Consumers Impact Cattle Producers By Pat Lampert Cattlemen and women can’t help but notice comments from environmentalists about our industry. We take the heat from unscientific assertions about how our animals impact climate change and we read about a UK tax proposal on red and processed meats. MeatFYI, an ag news headlines service, updates readers regularly about what is coming down the pike in our industry. You may remember in 2006, when the United Nations issued a report titled Livestock’s Long Shadow. It was responsible for the misinformation about animal ag and its impact on the environment. It said livestock contributed 18 percent of all greenhouse gas emissions. Thanks to MeatFYI, I read an article about new research from the University of California Davis, Department of Animal Science, that says our industry only contributes just more than three percent of total greenhouse gasses.

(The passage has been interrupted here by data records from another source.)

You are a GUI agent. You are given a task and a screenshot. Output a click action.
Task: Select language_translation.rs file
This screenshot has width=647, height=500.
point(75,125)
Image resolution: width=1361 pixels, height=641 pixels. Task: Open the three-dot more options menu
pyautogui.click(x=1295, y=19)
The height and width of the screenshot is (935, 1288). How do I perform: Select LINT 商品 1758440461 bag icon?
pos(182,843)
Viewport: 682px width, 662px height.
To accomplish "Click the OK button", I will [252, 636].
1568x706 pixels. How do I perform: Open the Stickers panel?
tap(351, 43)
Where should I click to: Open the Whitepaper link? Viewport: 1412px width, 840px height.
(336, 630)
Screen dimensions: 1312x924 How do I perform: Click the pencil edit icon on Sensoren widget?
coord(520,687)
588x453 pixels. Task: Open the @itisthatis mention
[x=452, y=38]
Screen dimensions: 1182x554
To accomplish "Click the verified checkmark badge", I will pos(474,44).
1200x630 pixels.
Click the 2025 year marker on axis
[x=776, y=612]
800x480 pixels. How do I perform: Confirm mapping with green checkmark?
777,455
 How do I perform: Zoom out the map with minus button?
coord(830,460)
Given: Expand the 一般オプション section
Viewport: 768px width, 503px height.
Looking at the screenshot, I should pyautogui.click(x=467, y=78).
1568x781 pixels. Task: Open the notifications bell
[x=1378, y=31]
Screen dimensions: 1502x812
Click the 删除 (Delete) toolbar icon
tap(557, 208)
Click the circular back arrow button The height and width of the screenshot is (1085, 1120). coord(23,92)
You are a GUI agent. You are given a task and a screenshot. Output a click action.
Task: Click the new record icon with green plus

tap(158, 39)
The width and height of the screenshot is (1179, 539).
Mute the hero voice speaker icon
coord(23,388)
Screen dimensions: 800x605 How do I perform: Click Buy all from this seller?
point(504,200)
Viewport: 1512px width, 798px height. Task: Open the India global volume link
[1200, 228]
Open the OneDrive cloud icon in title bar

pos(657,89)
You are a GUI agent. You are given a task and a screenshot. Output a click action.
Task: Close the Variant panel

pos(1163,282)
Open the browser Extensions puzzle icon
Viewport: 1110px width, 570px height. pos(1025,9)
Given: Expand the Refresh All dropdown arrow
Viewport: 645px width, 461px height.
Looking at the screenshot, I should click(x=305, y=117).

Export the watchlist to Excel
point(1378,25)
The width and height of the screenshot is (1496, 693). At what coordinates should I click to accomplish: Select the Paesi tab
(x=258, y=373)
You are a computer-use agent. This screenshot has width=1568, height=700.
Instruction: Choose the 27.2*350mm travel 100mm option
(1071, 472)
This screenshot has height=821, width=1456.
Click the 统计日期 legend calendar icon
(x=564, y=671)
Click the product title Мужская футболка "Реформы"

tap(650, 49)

If more consumers become aware of the research, it could take the heat off our industry.This matters to the perception about beef, and future consumption of our product. Speaking of heat, there is a move to develop a cattle breed that can better withstand hotter conditions. This is important because, if climate predictions are right, then we will need cattle that can withstand those warmer temperatures. And we know the world wants more beef. In fact, projections for the next decade say beef consumption will outpace the growth of chicken and pork. Now that’s good news for producers, and our entire industry. If you produce cattle, call our representatives and hear the latest about how to put more money in your pocket for all your hard work.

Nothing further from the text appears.